Let’s consider the general thoughts about the creatives’ tests that may be useful:

  • You may fix the specific audiences, where you keep a small number of best creatives for benchmarking, add the new creatives for tests, and then remove them after the test.


  • If you perform media buying worldwide, you can define the regions with similar performance, divide the creatives between these regions, test only in one region, and consider that these creatives will perform similarly in another region.


  • The same idea stands for the channel in case you can group the channels by performance.


  • Also, remember that not all the channels provide the instruments for creative A/B tests like Facebook or Google DV 360; thus, you may want to test your creatives on these channels and use “good” creatives on the other channels without tests or with partial tests.


  • If the channel automatically reallocates the budget for the best creatives (like Facebook or Twitter Ads do). In that case, you may add new creatives to the running ad sets along with the best creatives and see whether the algorithm reallocates any significant share of the budget to the new creatives (at least 5%).


Also, there should be a process to remove the burned-out creatives from the rotation.


Combining all these three processes, you can create a decision-making process in pseudocode and understand what functions you need to automate your process and which parts can or can not be automated depending on the no-code tool you are using or the code you are using to write.


The automated launch process will help you maintain the daily ad budget and avoid underspending. It’s especially important when monthly spending on each channel is part of your team's KPIs.


Lifecycle

Lifecycle is about managing your ads during the time they’re on. On most channels, you can change the bid and budget. In rare cases, you can control things like frequency or other parameters.
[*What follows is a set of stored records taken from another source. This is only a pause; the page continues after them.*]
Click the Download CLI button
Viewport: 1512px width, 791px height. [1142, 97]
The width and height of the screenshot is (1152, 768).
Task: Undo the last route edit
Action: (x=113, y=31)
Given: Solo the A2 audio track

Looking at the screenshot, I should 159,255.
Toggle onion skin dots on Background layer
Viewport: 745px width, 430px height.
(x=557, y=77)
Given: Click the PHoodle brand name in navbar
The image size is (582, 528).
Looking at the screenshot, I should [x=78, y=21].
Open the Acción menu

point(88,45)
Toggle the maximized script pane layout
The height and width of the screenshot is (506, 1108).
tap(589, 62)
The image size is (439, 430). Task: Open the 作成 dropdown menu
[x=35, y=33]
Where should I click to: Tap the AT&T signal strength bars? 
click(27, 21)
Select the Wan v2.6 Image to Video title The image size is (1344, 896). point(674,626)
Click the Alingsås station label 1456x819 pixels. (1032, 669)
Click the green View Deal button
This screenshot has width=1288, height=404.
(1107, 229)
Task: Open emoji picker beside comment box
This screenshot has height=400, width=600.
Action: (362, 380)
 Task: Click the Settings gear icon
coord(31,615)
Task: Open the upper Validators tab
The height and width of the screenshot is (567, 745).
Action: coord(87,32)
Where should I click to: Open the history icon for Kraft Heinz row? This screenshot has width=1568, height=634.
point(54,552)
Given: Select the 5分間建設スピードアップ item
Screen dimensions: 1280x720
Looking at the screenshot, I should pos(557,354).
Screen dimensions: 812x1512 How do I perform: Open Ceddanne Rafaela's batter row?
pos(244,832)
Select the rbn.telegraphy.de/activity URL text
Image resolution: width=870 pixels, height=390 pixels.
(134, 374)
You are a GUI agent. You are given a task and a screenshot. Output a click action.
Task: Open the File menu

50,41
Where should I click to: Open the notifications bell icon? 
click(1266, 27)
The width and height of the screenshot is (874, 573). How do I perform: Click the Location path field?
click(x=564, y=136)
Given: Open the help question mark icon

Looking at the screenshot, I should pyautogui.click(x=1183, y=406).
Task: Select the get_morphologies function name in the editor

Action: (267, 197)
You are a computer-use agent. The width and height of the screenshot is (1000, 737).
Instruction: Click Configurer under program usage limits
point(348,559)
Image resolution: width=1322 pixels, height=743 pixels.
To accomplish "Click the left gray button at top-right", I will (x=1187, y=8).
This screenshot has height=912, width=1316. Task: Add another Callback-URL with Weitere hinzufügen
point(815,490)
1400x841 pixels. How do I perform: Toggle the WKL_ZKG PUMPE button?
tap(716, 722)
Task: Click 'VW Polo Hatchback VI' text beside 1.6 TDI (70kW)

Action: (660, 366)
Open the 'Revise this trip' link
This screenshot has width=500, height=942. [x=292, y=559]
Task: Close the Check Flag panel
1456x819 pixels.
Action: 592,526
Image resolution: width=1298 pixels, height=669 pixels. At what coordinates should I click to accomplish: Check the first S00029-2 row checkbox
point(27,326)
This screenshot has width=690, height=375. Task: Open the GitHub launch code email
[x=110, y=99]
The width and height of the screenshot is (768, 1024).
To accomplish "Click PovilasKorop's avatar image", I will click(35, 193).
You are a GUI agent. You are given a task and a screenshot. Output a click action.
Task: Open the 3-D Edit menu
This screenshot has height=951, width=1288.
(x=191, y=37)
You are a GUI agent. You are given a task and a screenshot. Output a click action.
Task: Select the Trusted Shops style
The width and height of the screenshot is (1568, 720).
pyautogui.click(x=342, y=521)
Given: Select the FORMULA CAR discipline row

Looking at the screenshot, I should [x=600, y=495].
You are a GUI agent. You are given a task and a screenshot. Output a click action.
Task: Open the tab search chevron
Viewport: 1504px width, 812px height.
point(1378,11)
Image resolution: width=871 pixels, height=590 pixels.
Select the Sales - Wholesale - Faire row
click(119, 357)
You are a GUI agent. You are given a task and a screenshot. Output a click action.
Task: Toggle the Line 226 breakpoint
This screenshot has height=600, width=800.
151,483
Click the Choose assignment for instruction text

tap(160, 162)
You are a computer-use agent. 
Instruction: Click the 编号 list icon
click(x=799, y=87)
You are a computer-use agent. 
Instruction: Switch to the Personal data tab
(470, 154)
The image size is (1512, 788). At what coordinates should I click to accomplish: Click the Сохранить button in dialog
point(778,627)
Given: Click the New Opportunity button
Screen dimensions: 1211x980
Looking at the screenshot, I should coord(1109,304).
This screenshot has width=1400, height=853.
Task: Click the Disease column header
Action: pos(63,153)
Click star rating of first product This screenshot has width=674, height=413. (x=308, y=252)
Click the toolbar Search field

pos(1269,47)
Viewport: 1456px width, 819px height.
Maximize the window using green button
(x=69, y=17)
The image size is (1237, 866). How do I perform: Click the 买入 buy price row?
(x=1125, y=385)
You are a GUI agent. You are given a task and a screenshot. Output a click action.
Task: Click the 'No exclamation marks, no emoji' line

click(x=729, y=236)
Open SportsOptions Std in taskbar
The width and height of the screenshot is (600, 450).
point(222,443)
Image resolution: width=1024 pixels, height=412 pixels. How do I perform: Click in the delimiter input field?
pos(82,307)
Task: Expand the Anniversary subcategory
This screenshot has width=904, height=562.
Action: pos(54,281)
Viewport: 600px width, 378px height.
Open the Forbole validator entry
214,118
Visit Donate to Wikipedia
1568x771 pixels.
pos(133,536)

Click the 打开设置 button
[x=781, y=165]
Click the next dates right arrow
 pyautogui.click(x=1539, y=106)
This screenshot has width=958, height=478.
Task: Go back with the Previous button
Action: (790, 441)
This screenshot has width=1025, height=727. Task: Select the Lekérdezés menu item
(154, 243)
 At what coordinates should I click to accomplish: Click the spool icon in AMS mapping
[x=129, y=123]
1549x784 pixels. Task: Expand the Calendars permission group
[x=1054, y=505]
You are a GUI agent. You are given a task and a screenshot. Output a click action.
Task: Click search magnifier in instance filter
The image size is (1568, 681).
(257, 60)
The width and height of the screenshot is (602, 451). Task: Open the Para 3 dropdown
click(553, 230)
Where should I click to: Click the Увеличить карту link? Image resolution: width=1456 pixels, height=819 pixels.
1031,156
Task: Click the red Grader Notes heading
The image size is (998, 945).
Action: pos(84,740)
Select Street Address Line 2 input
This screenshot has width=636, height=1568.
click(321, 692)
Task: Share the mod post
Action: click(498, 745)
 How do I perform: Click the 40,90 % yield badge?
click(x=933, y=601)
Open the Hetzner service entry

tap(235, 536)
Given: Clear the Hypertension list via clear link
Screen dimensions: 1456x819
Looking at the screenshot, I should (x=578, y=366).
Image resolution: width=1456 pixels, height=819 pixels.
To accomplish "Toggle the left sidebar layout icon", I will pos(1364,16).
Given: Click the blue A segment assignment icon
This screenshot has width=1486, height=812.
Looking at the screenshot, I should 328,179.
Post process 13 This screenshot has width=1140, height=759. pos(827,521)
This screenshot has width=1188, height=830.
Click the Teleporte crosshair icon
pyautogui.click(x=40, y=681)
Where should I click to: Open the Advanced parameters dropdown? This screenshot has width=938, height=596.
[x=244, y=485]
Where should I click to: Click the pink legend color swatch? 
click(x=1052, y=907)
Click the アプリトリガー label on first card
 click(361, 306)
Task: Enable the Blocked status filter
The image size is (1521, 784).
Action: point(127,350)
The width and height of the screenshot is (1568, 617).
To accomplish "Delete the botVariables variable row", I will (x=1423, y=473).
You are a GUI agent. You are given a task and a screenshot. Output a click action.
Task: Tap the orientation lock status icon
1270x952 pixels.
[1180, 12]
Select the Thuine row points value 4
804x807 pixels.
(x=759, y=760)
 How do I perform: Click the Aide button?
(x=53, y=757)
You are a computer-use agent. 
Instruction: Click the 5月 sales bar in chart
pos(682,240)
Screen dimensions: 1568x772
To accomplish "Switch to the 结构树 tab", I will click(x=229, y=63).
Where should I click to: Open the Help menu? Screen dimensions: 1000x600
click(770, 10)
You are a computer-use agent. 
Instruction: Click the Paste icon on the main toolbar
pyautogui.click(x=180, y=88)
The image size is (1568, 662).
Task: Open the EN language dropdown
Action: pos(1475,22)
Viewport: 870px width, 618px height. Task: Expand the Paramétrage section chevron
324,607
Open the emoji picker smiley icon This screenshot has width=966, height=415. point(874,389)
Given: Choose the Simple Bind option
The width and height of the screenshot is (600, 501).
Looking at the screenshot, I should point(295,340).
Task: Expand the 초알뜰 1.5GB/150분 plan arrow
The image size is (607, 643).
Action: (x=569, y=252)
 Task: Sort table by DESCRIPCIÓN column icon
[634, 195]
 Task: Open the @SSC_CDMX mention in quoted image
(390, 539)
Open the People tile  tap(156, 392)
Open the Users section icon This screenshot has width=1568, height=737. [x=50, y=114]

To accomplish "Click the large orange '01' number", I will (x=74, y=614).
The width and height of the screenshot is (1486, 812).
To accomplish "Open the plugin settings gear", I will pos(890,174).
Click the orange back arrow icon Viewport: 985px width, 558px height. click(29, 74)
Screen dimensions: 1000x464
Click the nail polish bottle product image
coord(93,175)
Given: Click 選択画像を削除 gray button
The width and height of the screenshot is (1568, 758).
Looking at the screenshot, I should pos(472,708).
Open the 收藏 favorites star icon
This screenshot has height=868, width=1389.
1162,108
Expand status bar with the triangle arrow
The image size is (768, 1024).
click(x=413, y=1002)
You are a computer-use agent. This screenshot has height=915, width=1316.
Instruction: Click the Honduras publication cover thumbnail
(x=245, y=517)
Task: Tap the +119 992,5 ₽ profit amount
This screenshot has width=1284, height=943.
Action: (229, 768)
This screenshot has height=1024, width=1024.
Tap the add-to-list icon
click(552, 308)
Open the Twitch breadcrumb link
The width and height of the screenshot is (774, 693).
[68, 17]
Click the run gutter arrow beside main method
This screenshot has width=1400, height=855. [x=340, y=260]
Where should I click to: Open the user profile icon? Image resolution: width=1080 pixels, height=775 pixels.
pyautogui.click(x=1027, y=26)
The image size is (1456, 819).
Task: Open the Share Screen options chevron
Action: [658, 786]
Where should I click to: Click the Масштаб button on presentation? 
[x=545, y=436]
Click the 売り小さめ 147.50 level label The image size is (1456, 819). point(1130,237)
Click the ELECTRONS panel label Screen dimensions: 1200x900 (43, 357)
Usually, this is the simple part. The bid helps you to control CAC; this is the limiting condition on the lower side (if the bid is too low, you may set a higher budget, but the algorithm won’t spend it). You have the budget to control overall spending; this is the limiting condition on the high end (if the bid is reasonable, the algorithm will spend the amount approximately equal to your budget).


Thus, you can create rules to adjust these settings depending on performance. Most no-code platforms will successfully perform this kind of management. Here, you can perform many experiments with strategy and particular details, but still, it’s a simple part from the automatization perspective.


Turn off

This process has a medium complexity compared to launch and maintenance from the automatization perspective. And this is the spot where you can achieve quick and significant results. Most no-code automation tools also let you configure such kinds of rules easily and quickly. Furthermore, for example, Facebook already has a built-in tool to set up rules like that.


Here, you should formulate what is “good” performance and what is bad. In edge cases, it’s obvious, but sometimes we can’t tell yet.


And this is a challenging part: what is the earliest time (and under which circumstances) when we can, with sufficient probability, say that the performance of this particular ad set is not good enough and decide to turn it off?


The more precise you can differentiate the “good” from the “not good enough” ad set, the more the CAC optimization will occur. You’ll often need several iterations to develop a decent solution, but it’s worth it.


Conclusion

Here, we discussed some practical approaches and details of automating user acquisition via channels like Meta Ads, Google Ads Campaigns, etc.


Hope these examples will clarify some aspects of crafting the automation process that helps the company grow without additional HQ. This case describes the key points that will allow you to navigate better.


At the end of the day, automation can bring the company a lot of value in establishing processes and optimizing CAC and FTE. However, it’s essential to consider the company's maturity in general and the marketing department's maturity in particular before you even come up with this idea because you need to build it before you can automate it.